FLSA Status: Exempt Grade Level: S10

Department: ARx Quality Reports To: ARx Director of Quality

Direct Reports: Principal Scientist, Quality Analyst, QC Chemist 1, II and III

Job Summary:

The Quality Control (QC) Manager leads the daily operations of the QC Laboratory, ensuring timely, compliant, and efficient testing of raw materials, in-process materials, finished products, and stability samples. This role oversees laboratory compliance, inspection readiness, investigations, and continuous improvement initiatives while providing leadership to QC staff and driving operational excellence, continuous improvement, cost efficiency, and performance results.

Essential Functions:
• Manage daily operations of the Quality Control Laboratory.
• Ensure timely execution and completion of testing activities for raw materials, bulk products, finished products, and stability programs.
• Develop and manage laboratory schedules, workload balancing, and resource allocation to meet business and production requirements.
• Ensure laboratory equipment is properly maintained, calibrated, qualified, and available for use.
• Maintain laboratory compliance with applicable regulatory requirements, company policies, and quality standards.
• Ensure the laboratory remains in a constant state of inspection readiness.
• Review, approve, and maintain laboratory documentation including test results, specifications, procedures, protocols, investigations, and reports.
• Lead and support internal audits, customer audits, regulatory inspections, and third-party assessments.
• Ensure adherence to data integrity requirements and Good Manufacturing Practices (GMP).
• Monitor laboratory quality metrics (KPIs) and implement corrective actions as needed.
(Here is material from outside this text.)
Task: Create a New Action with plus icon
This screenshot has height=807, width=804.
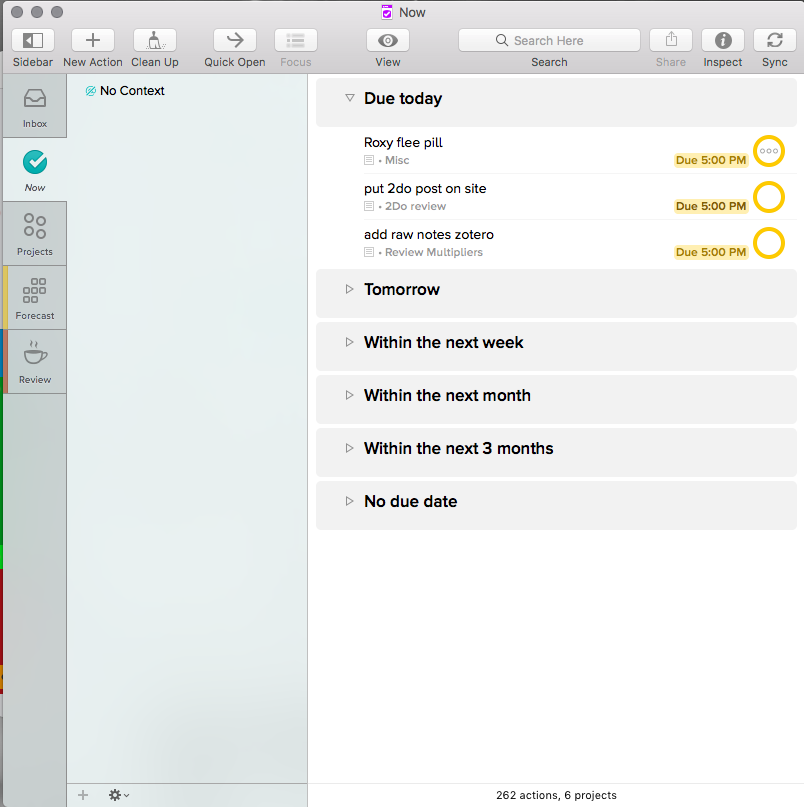Action: coord(93,41)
Additional Responsibilities:
• Lead, coach, mentor, and develop QC Laboratory personnel.
• Conduct performance evaluations and support employee career development plans.
• Foster a culture of accountability, continuous learning, and operational excellence.
• Ensure adequate staffing, training, and competency assessments for laboratory personnel.
• Oversee laboratory investigations including Out-of-Specification (OOS), Out-of-Trend (OOT), deviations, and laboratory errors.
• Ensure timely and thorough root cause investigations and implementation of effective corrective and preventive actions (CAPA).
• Monitor recurring issues and drive sustainable improvements to prevent recurrence.

Job Specifications:
• Bachelor's degree in Chemistry or related scientific discipline required; advanced degree preferred with a minimum of 10 years related experience.
• 5+ years of leadership or management experience.
• Experience managing laboratory investigations, audits, inspections, and quality systems.
• Strong knowledge of GMP, GLP, data integrity requirements, and applicable regulatory standards.
• Strong leadership and people management skills.
• Excellent problem-solving and root cause analysis abilities.
• Effective communication and cross-functional collaboration skills.
• Experience with laboratory systems, testing methodologies, and equipment qualification.
• Strong organizational and project management skills.
• Ability to drive continuous improvement and operational excellence initiatives.
• Proficiency in data analysis, metrics management, and performance reporting.